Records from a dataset
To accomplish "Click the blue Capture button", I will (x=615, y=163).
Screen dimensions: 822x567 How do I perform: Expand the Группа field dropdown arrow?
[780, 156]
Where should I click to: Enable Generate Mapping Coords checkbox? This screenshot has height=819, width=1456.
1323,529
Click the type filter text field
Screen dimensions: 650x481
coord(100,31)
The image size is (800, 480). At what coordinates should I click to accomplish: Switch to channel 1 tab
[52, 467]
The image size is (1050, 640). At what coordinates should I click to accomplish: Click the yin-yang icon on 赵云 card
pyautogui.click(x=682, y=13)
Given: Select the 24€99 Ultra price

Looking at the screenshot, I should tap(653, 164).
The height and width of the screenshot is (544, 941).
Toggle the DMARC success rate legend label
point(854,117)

Short task
Output everything from the line containing "The height and" down to the end of the records as a numbered list, leaving out blank lines.

Solved exercise
1. The height and width of the screenshot is (544, 941).
2. Toggle the DMARC success rate legend label
3. point(854,117)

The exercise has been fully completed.